# Undirected Graphical models (Markov random fields)

## Introduction

name: undirected graphical model (UGM), Markov random field (MRF) or Markov Network

![](../images/19.UGM.png)

### Conditional independence of UGMs
+ Global Markov property: $\mathbf { x } _ { A } \perp_G \mathbf { X } _ { B } \left| \mathbf { x } _ { C }\right.$, e.g.: $1 \perp 7 | \mathrm { rest }$
+ Local Markov Property: $t \perp \mathcal { V } \backslash \operatorname { cl } ( t ) | \mathrm { mb } ( t )$, where closure: $\mathrm { cl } ( t ) \triangleq \mathrm { mb } ( t ) \cup \{ t \}$, e.g.: $1 \perp \text { rest } | 2,3$
+ Pairwise Markov Property: $s \perp t \left| \mathcal { V } \backslash \{ s , t \} \Longleftrightarrow G _ { s t } = 0\right.$, e.g.: $1,2 \perp 6,7 | 3,4,5$

### Comparing directed and undirected graphical models:
![](../images/19.Compare.png)


## Parameterization of MRFs
Representing joint distribution for a UGM:

+ The Hammersley-Clifford theorem:

    A positive distribution p(y) > 0 satisﬁes the CI properties of an undirected graph G iff p can be represented as a product of factors, one per maximal clique, i.e.,

    $$p ( \mathbf { y } | \boldsymbol { \theta } ) = \frac { 1 } { Z ( \boldsymbol { \theta } ) } \prod _ { c \in \mathcal { C } } \psi _ { c } \left( \mathbf { y } _ { c } | \boldsymbol { \theta } _ { c } \right)$$

    where potential or factors for clique $c$ by: $\psi _ { c } \left( \mathbf { y } _ { c } | \boldsymbol { \theta } _ { c } \right) \geq 0$, $C$ is the set of all the (maximal) cliques of $G$ and $Z(\theta)$ is the partition function ensures that the overall distribution sums to 1:

    $$Z ( \boldsymbol { \theta } ) \triangleq \sum _ { \mathbf { x } } \prod _ { c \in \mathcal { C } } \psi _ { c } \left( \mathbf { y } _ { c } | \boldsymbol { \theta } _ { c } \right)$$

    Gibbs distribution:
    $$p ( \mathbf { y } | \boldsymbol { \theta } ) = \frac { 1 } { Z ( \boldsymbol { \theta } ) } \exp \left( - \sum _ { c } E \left( \mathbf { y } _ { c } | \boldsymbol { \theta } _ { c } \right) \right)$$

    where $E(y_c) > 0$ is the energy associated with the variables in clique $c$, $\psi _ { c } \left( \mathbf { y } _ { c } | \boldsymbol { \theta } _ { c } \right) = \exp \left( - E \left( \mathbf { y } _ { c } | \boldsymbol { \theta } _ { c } \right) \right)$

    High probability states correspond to low energy configurations ==> energy based models. 

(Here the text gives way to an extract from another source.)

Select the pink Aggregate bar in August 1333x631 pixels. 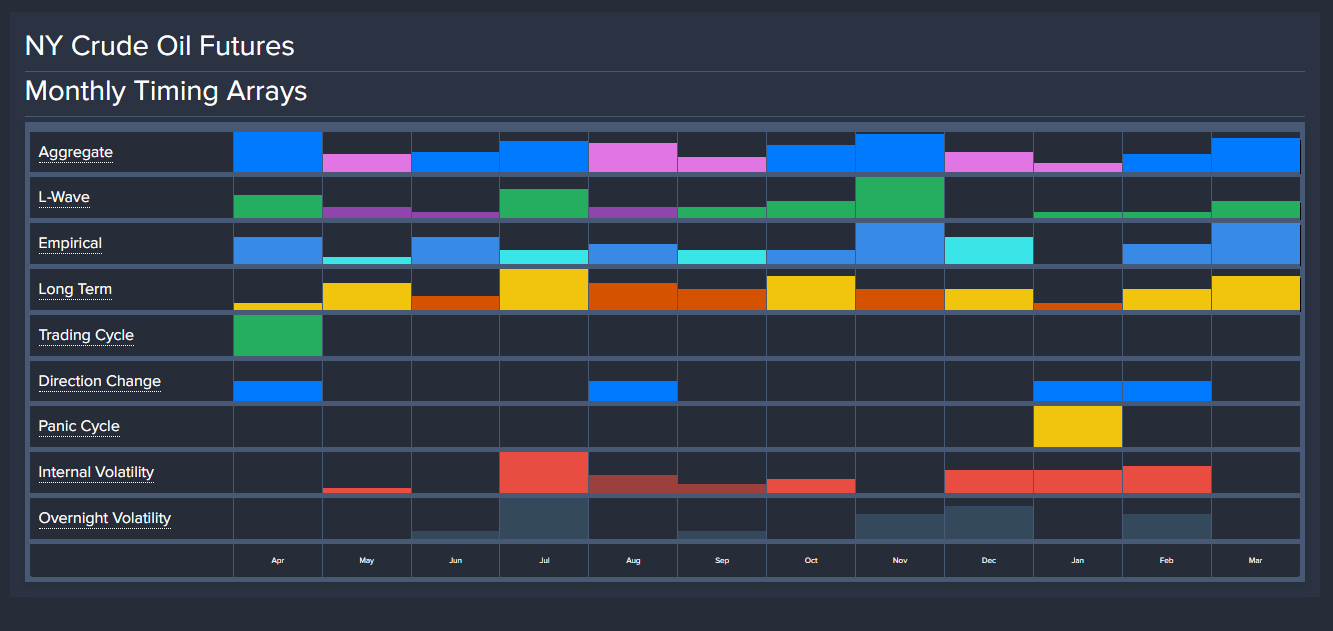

    ![](../images/10.PGM.png)

    $$p ( \mathbf { y } | \boldsymbol { \theta } ) = \frac { 1 } { Z ( \boldsymbol { \theta } ) } \psi _ { 123 } \left( y _ { 1 } , y _ { 2 } , y _ { 3 } \right) \psi _ { 234 } \left( y _ { 2 } , y _ { 3 } , y _ { 4 } \right) \psi _ { 35 } \left( y _ { 3 } , y _ { 5 } \right)$$

    where: $$Z = \sum _ { \mathbf { y } } \psi _ { 123 } \left( y _ { 1 } , y _ { 2 } , y _ { 3 } \right) \psi _ { 234 } \left( y _ { 2 } , y _ { 3 } , y _ { 4 } \right) \psi _ { 35 } \left( y _ { 3 } , y _ { 5 } \right)$$

    Pairwise MRF: restrict parameterization to the edges of the graph rather than the maximal cliques

    $$\begin{aligned} p ( \mathbf { y } | \boldsymbol { \theta } ) & \propto \psi _ { 12 } \left( y _ { 1 } , y _ { 2 } \right) \psi _ { 13 } \left( y _ { 1 } , y _ { 3 } \right) \psi _ { 23 } \left( y _ { 2 } , y _ { 3 } \right) \psi _ { 24 } \left( y _ { 2 } , y _ { 4 } \right) \psi _ { 34 } \left( y _ { 3 } , y _ { 4 } \right) \psi _ { 35 } \left( y _ { 3 } , y _ { 5 } \right) \\ & \propto \prod _ { s \sim t } \psi _ { s t } \left( y _ { s } , y _ { t } \right) \end{aligned}$$

+ Representing potential functions:
    log potentials: $$\log \psi _ { c } \left( \mathbf { y } _ { c } \right) \triangleq \boldsymbol { \phi } _ { c } \left( \mathbf { y } _ { c } \right) ^ { T } \boldsymbol { \theta } _ { c }$$

    where $\boldsymbol { \phi } _ { c } \left( \mathbf { y } _ { c } \right)$ is a feature vector derived from the values of the variables $y_c$

    ==> log probability (**Maximum entropy, log-linear model**): $$\log p ( \mathbf { y } | \boldsymbol { \theta } ) = \sum _ { c } \boldsymbol { \phi } _ { c } \left( \mathbf { y } _ { c } \right) ^ { T } \boldsymbol { \theta } _ { c } - Z ( \boldsymbol { \theta } )$$

## Examples of MRFs:

### Ising model:
+ Pairwise clique potential: 
$$\psi _ { s t } \left( y _ { s } , y _ { t } \right) = \left( \begin{array} { c c } { e ^ { w _ { s t } } } & { e ^ { - w _ { s t } } } \\ { e ^ { - w _ { s t } } } & { e ^ { w _ { s t } } } \end{array} \right)$$

$w_{st}$ is the coupling strength between nodes $s$ and $t$. We assume all edges have the same strength: $w_{st} = J$. 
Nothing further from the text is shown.